Ghana’s former Ambassador to the United Kingdom, Victor Smith, has blamed the country’s developmental challenges and widespread poverty on leadership failure.
“I blame this sad situation and failure to progress quickly on the failure of leadership. This country is going to the dogs.
“People are poor and in some cases destitute and leadership is not adequately addressing the real issues to improve lives and bring progress and prosperity to the lives of the people. Leadership parochial interest has taken centre stage,” he said.
Calling for the need to traverse a new course, Mr Smith said: “Bad leadership, leading to widespread poverty and joblessness, was gradually eroding moral and social values in the nation.”
He said corruption continues to increase creating despondency and frustrations among the Ghanaian populace and citizens were gradually becoming repulsive which was a threat to the stability of the country.
“People’s frustrations are beginning to spillover and frustrated people are getting lawless, more adventurous and reckless even at the risk of their own lives,” he said.

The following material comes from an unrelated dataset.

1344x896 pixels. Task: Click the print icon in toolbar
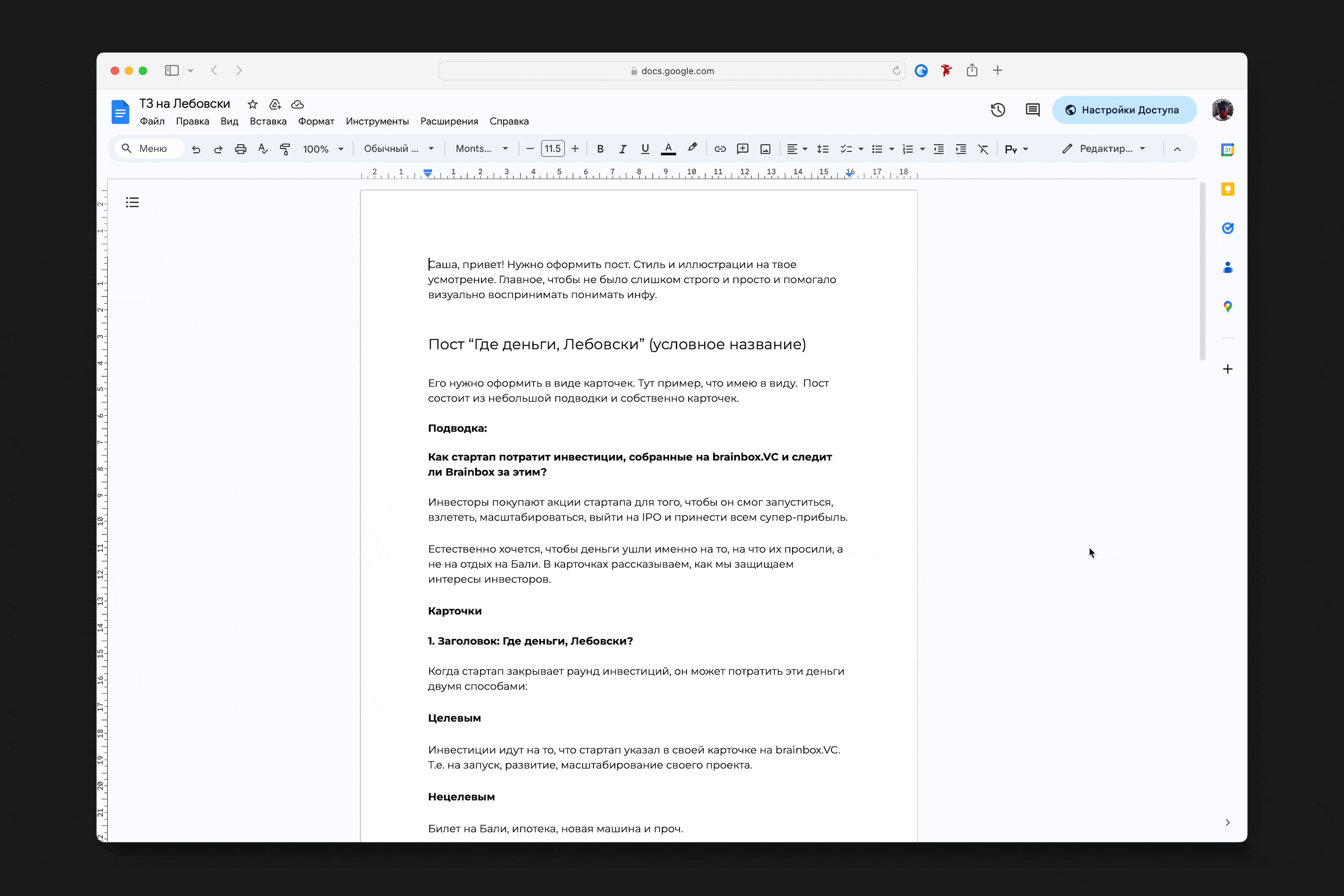point(241,149)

He added: “Corruption is bad for our socio-economic growth. Corruption is denying the majority of people real progress. People are being robbed of the life they have had. Corruption is denying people justice from corrupt law enforcement officials. Corruption is hurting the poorest most but in the end, it is a great threat to the national interest of our country.”
Mr Smith made the observations when he delivered a speech at the handing over ceremony of new executives of the Koforidua Technical Institute branch of the Tertiary Education Institutions Network (TEIN) of the opposition National Democratic Congress (NDC).
According to him, governments must allow the laws of the country to work to deal with persons indicted for corruption to serve as a deterrent.
Present at the programme were some members of the Minority Caucus in Parliament including Alhaji AB Fuseini, Albert Adongo, Thomas Ampem Nyarko, and Betty Krosby.
Others included flag-bearer hopeful, Elikplim Abgemava.